# critical skill visa



## OzzyOzzy (Jun 10, 2016)

I have found a job at a management consulting firm, as a consultant but unfortunately they are a bit hesitant to take me up on the basis of the title of my skill on my permit saying the position they have for me (consultant) is not necessarily "corporate general manager"-my critical skill and furthermore they fear that if Dept of labour audits them it may not be a positive outcome.


As such I wanted to know, whether a critical skill visa limits you where you can work, and your advice on this matter.



Secondly I wanted to know if I can apply for permanent residency on the back of this visa (1 year critical skill) I currently have without having to have a job offer


----------



## joe117 (Sep 10, 2012)

You can only apply for a PR once you have a permanent job offer/contract.

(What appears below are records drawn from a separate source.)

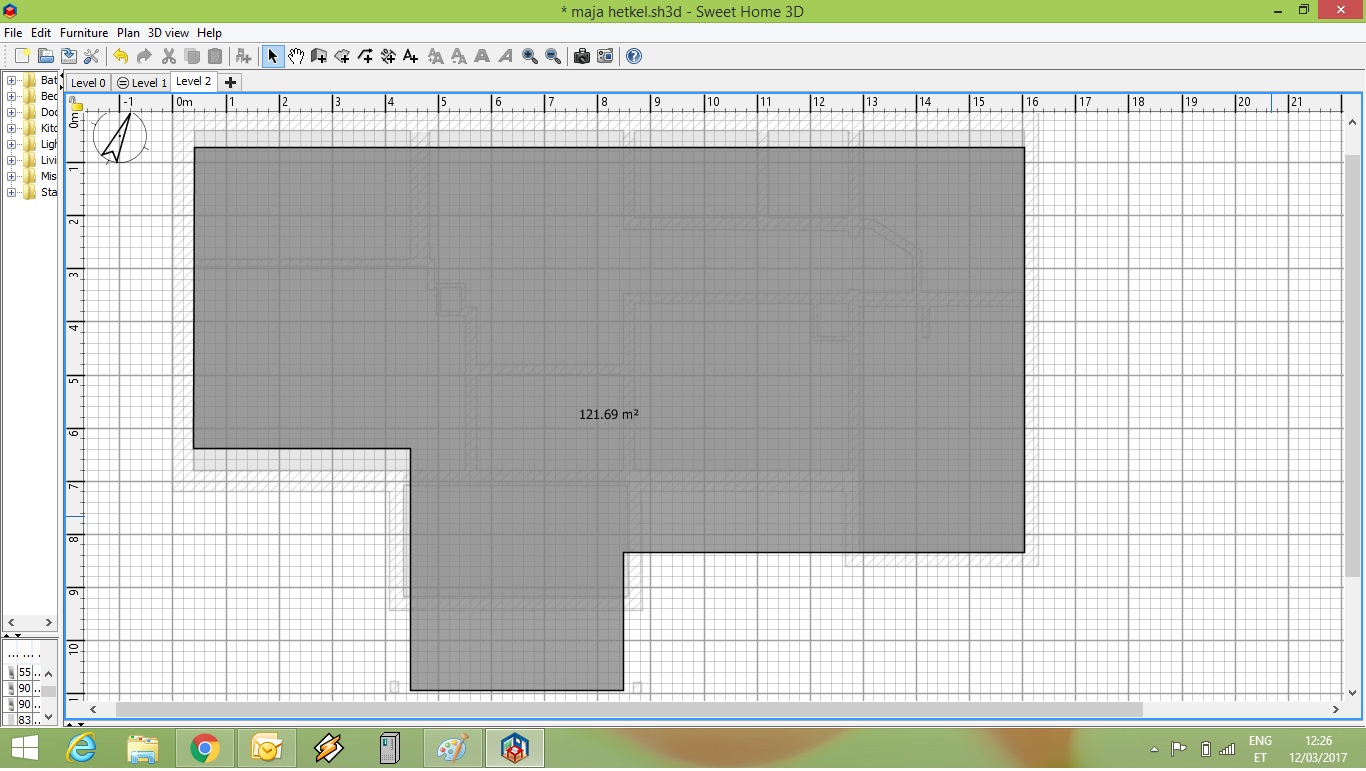This screenshot has height=771, width=1366.
Task: Expand the Lights catalog folder
Action: click(12, 144)
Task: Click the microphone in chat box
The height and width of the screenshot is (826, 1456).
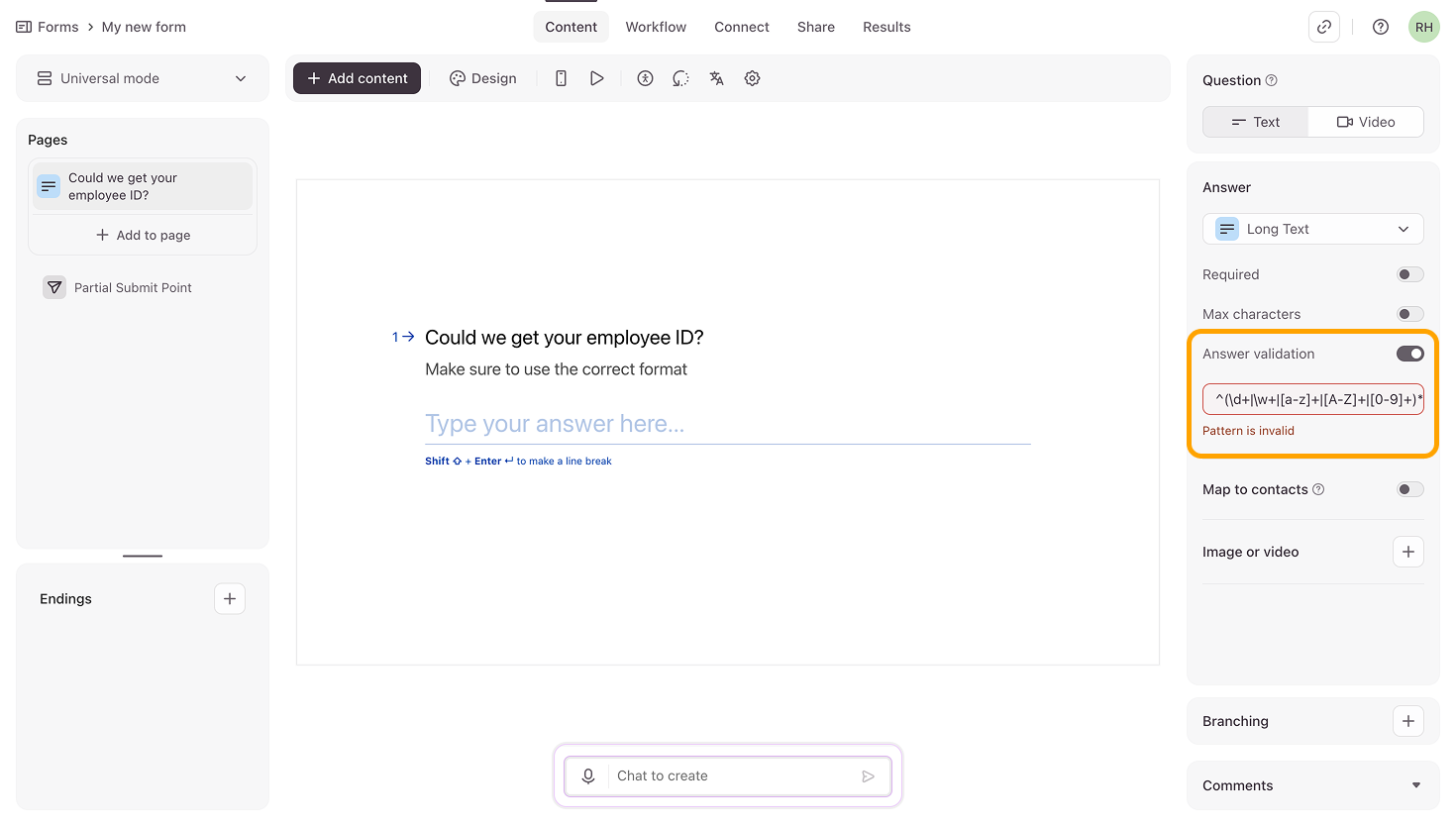Action: [588, 775]
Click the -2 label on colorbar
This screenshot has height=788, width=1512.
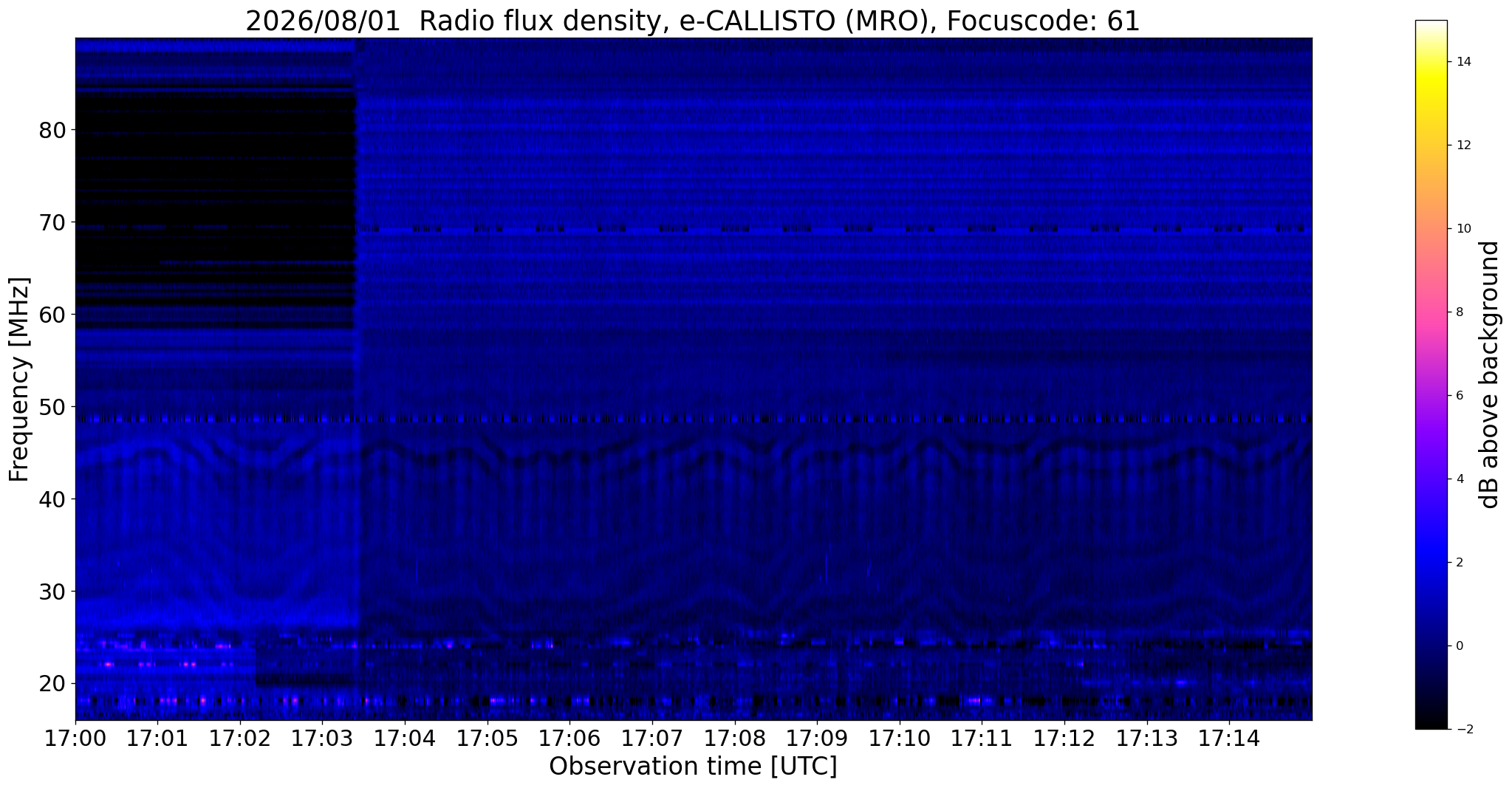click(1461, 730)
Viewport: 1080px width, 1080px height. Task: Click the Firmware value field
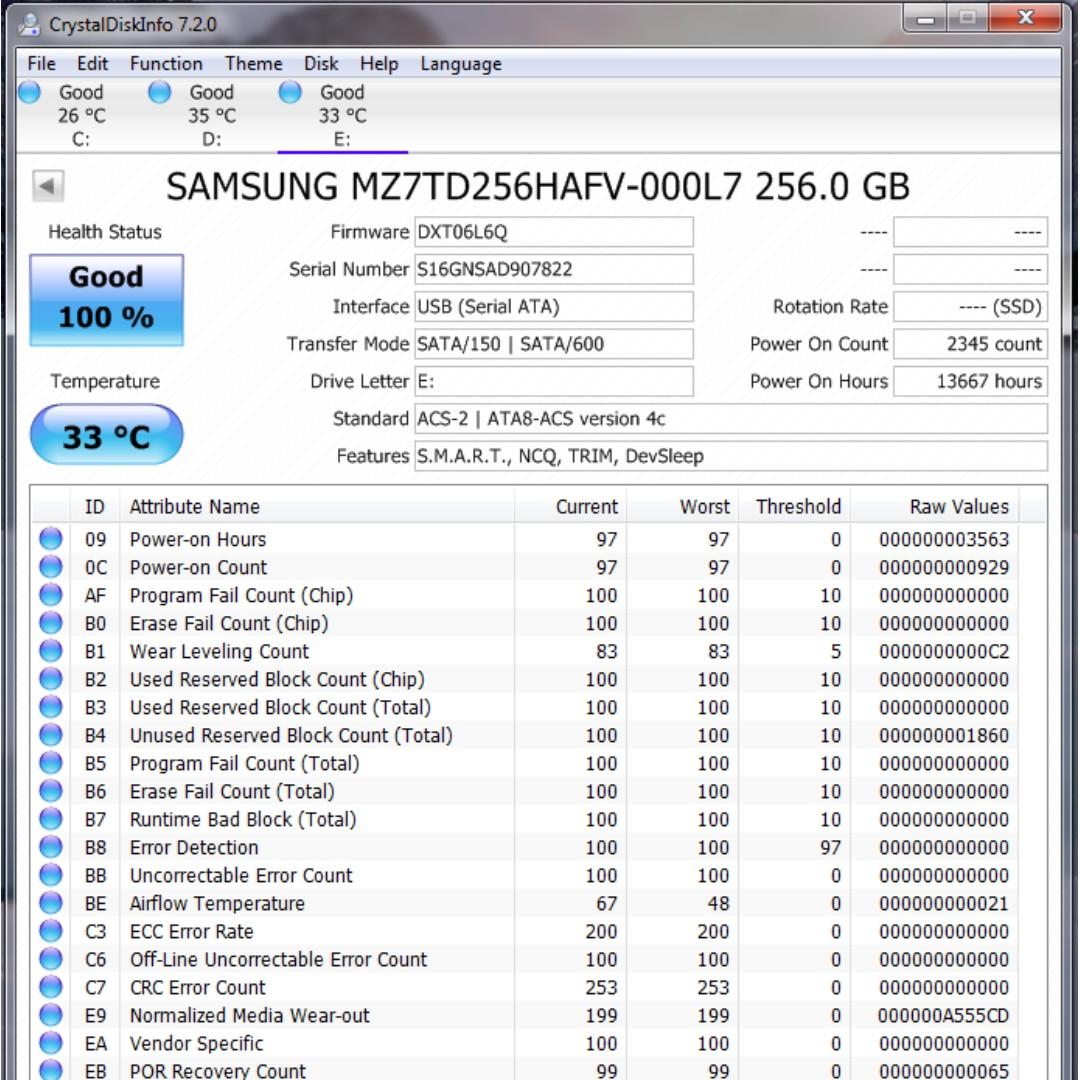(553, 232)
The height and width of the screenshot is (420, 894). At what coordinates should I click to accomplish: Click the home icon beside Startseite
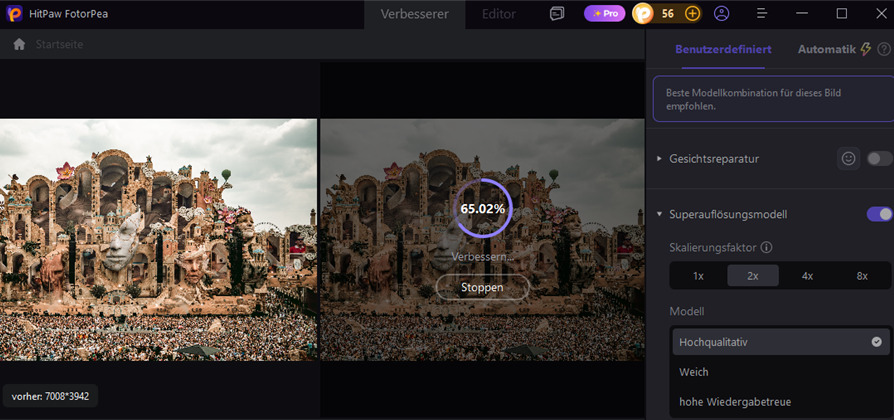(x=19, y=44)
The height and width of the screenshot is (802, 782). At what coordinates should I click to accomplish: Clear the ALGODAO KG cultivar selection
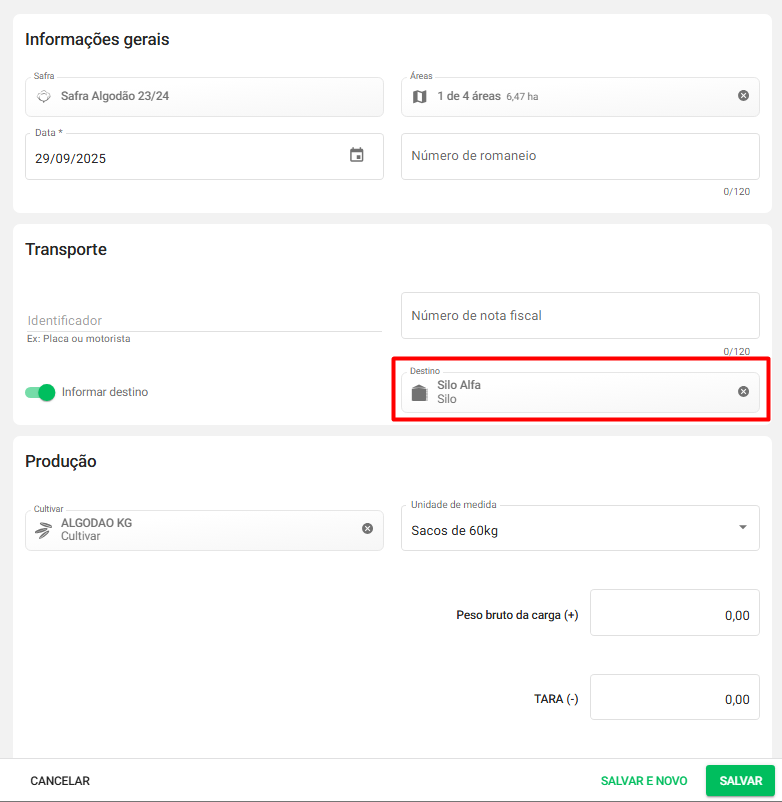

Technically your job title as per your visa should exactly be the same as per your employment contract.If you go and apply for an extension to your current 1 year CSV visa with an employment offer that differs from your CSV job title, Home Affairs may turn you down, as they are very strict when it comes to matching the CSV category/title and the job title on your employment contract.

The company is indeed correct by refusing to accept your visa, as you first need to go an apply for an extension of your current visa so that it ties up to the job title that they have given you.However approval of that extension by Home Affairs is another matter altogether due to the reasons I have explained above.


----------



## LegalMan (Dec 26, 2012)

joe117 is exactly right.

@OzzyOzzy - could they not word your contract to say Corporate General Management Consultant?


----------



## expat_too (Aug 4, 2016)

joe117 said:


> You can only apply for a PR once you have a permanent job offer/contract.
> 
> Technically your job title as per your visa should exactly be the same as per your employment contract.If you go and apply for an extension to your current 1 year CSV visa with an employment offer that differs from your CSV job title, Home Affairs may turn you down, as they are very strict when it comes to matching the CSV category/title and the job title on your employment contract.
> 
> The company is indeed correct by refusing to accept your visa, as you first need to go an apply for an extension of your current visa so that it ties up to the job title that they have given you.However approval of that extension by Home Affairs is another matter altogether due to the reasons I have explained above.



With regards to extension of 1 year CSV, which forms would you use. would it be a renewal or change of existing conditions??


----------